When it comes to critical cleaning parts, finding a long-term process that works effectively and adapts to changing requirements is the ideal. Even the smallest amount of surface contaminant whether it’s oil, grease, adhesives, fingerprints or other particulate, can impair a finishing method and result in parts not functioning reliably.
Critical cleaning is becoming more of a challenge due to the increasing use of miniaturized parts and complex geometries. Smaller components have tighter tolerances, which brings increased complications when manufacturing and finishing. To perform as they should, intricate components must be precision cleaned. This, however, can be a difficult process to navigate. Especially when adding in factors like hard to clean residue, cost implications or the ever-changing environmental restrictions and workplace safety rules placed on companies today.

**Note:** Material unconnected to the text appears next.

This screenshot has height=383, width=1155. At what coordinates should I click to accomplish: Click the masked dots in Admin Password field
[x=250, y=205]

How Vapor Degreasing Works
A method that is re-gaining acceptance as a comprehensive and effective cleaning process is vapor degreasing. Vapor degreasers are a closed-loop system that require two elements: a specially designed cleaning machine, and a specific low-boiling, non-flammable fluid as the cleaning agent. Vapor degreasers contain two chambers: the boil sump and the rinse sump. In the boil sump, the solvent is heated, and the parts are immersed and cleaned in the fluid. Once cleaned, the parts are mechanically transferred to the rinse sump for final rinse in a pure, uncontaminated fluid. The parts come out clean, dry, spot-free and immediately ready for the next step in the process or packaging.

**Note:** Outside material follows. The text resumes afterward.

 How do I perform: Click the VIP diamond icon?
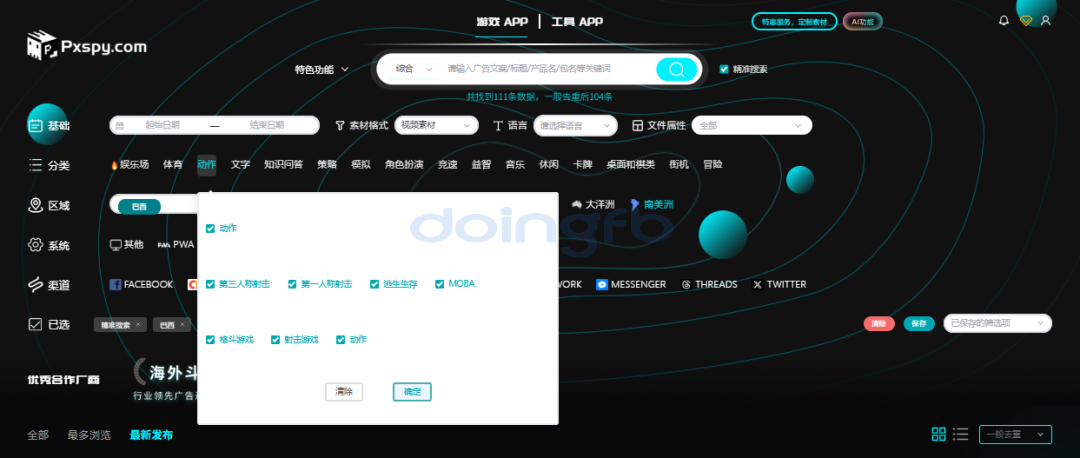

The cleaning fluids used within the system have multiple chemical properties that are advantageous to critical cleaning. For example, they typically have a low surface tension and a very low viscosity. This allows them to easily penetrate and clean very tight spaces like blind holes and the crevices between stacked parts. Most vapor degreasing fluids also are very heavy and dense, typically 20-40% heavier than water. This aids in dislodging particulate from the components.
Improving Worker Safety
Importantly, using a vapor degreasing process is a good way to address worker safety, regulatory requirements and environmental concerns. Leading companies are developing and commercializing non-toxic, environmentally acceptable cleaning options. Plus, they out-perform older cleaning fluids like nPB, Perc or TCE.
What makes modern vapor degreasing chemistries even more impressive is that they also have ‘green credentials’ with a low VOC formula, which is ozone-friendly and complies with many regulations including F-Gas, and REACH.
To achieve a high-quality surface for finishing, cleanliness is an essential step, and one that should be investigated thoroughly to ensure components are ready for the next stage of manufacture. Vapor degreasing offers one solution. By using modern, highly advanced cleaning fluids, the process is simple, consistent and sustainable, resulting in perfectly cleaned parts. In addition, its flexibility to adapt to any future changes, whether it’s regulatory, environmental or a change in cleaning requirements, makes vapor degreasing a highly useful cleaning process for the finishing world.